Saturday, April 08, 2006

A Post in Lieu

To read about my exciting night with Michaela a few nights ago, visit Michaela's blog. She tells the story much better than I could, though she gets a few facts wrong, like the whole me being cooler than her bit. Ya'll, Michaela rocks the cool charts.

Thursday, April 06, 2006


...for the lack of updateage on the blog. My parents and two of my aunts are over right now, and we've been busy busy busy taking them to see everything. Yesterday we went to the Museum of Transport and the Botanic Gardens (which, by the way, is about to be my new favourite place to relax ever), and today we're off to Stirling Castle, weather permitting.
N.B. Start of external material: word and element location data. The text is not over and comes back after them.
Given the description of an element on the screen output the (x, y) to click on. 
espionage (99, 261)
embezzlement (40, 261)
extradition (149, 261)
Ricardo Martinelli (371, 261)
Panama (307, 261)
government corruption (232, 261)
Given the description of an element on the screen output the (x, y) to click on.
Supposedly gonna be showers all day, but then again, it's Scotland, did I expect differently?

We'll be back soon with posts galore.

Monday, April 03, 2006

eBay Won and Lost

Well the good news is I won two kokeshi on eBay.

The bad news is I lost one. I'm horrible with eBay. I always forget about bidding until it's too late. I used to have millions of free time sitting around where I could catch the last minutes of an auction and outbid people at the last minute and all that jazz, but not these days. And yes, I know about sniper tools, but I just think they're unethical. And yes, I know it's likely the same unethical sniper tools that steal my items right from under my nose over and over, but still, it seems so wrong. So anyway I lost a doll that was very cute - a girl holding a baby, made somewhere around '71. But oh well, I'm very pleased with the ones I won!
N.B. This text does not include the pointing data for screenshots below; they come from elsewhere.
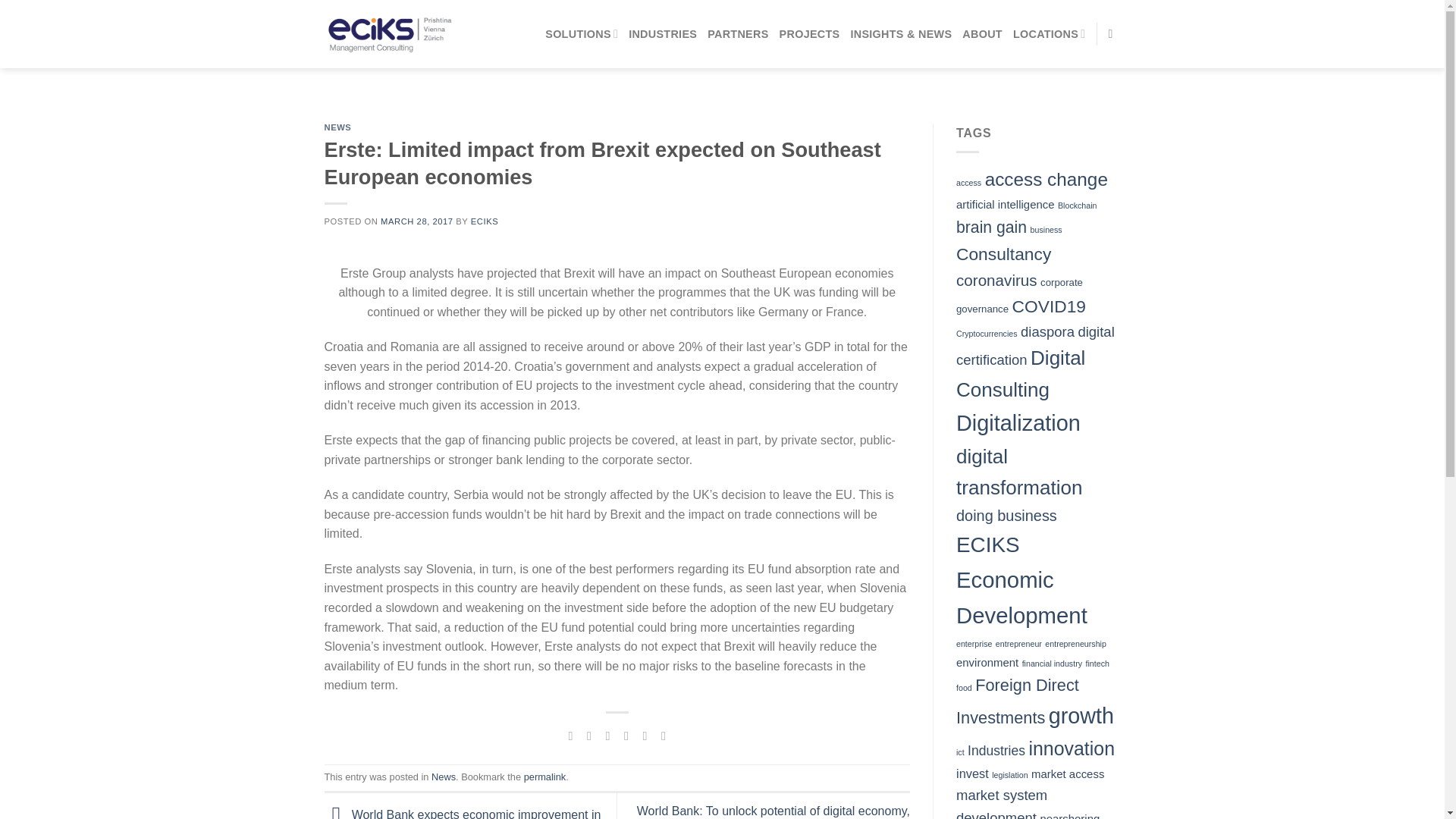
ECIKS (483, 221)
News (442, 776)
ABOUT (982, 33)
MARCH 28, 2017 (416, 221)
INDUSTRIES (662, 33)
LOCATIONS (1049, 33)
ECIKS - Management Consulting (388, 33)
PARTNERS (737, 33)
SOLUTIONS (580, 33)
NEWS (338, 126)
PROJECTS (809, 33)
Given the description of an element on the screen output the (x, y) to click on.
**For all who are interested, I had a very good birthday. I didn't have a party or anything, but I got a group together at the pub for a smoke-free dinner, and it was marvelous. I'm starting to realise I actually do have friends! Thanks a lot, guys, you made my birthday really great.

**Now, bring on the parents and aunts who arrive in Glasgow tomorrow morning!

Saturday, April 01, 2006


I've become obsessed.

Last Christmas (as in 2004) I spotted these cute kokeshi dolls in a wee shop in Gourock and fell in love with them. But they were a bit expensive so I didn't get one at the time. From then on, for about six months, I kept thinking of them and wanting one. So finally, I drove back to Gourock (I know, a whole fifteen minutes) and was overjoyed to see they were still there. I bought Happy Kimono Girl.
Happy Kimono Girl

Scott put a trinket ban on the house sometime after that, and I sighed, fearing she was the last of my kokeshi. But Scott relented last weekend because it was coming up to my birthday (today, by the way!). So he took me back to the shop and bought me Dreaming of Spring, which I finally got to open this morning.
Dreaming of Spring

Thursday morning at work, a package arrived for me. It was from Lynne for my birthday.
Young Sisters

Now, these are all modern Creative Kokeshi. They are all hand-painted, but they are made many at a time. They are beautiful, and I love them for how gorgeous they are. But I'm starting to get kinda serious about these things. I'm currently bidding on three antique kokeshi (well, by antique, one is from the 60s, the other two the era is unknown to the owner, but by the looks of them, they are probably from the 70s or thereabouts). These will most likely also be dolls made several at a time, but they are old and beautiful. If I win them, I will post pictures. But I don't want to share them now, because I don't want any of you to outbid me!

Original kokeshi are the only commodity of its kind. They range up in the big bucks. Currently I'm admiring Elegance, who is $337. In pounds, that's not so bad... if I save up.

So anyway, obsessed. I love these things. Scott offered to take me clothes shopping for my birthday and what did I say? "How about I get a cabinet for my kokeshi, and maybe bid on a few from eBay?" Obsessed.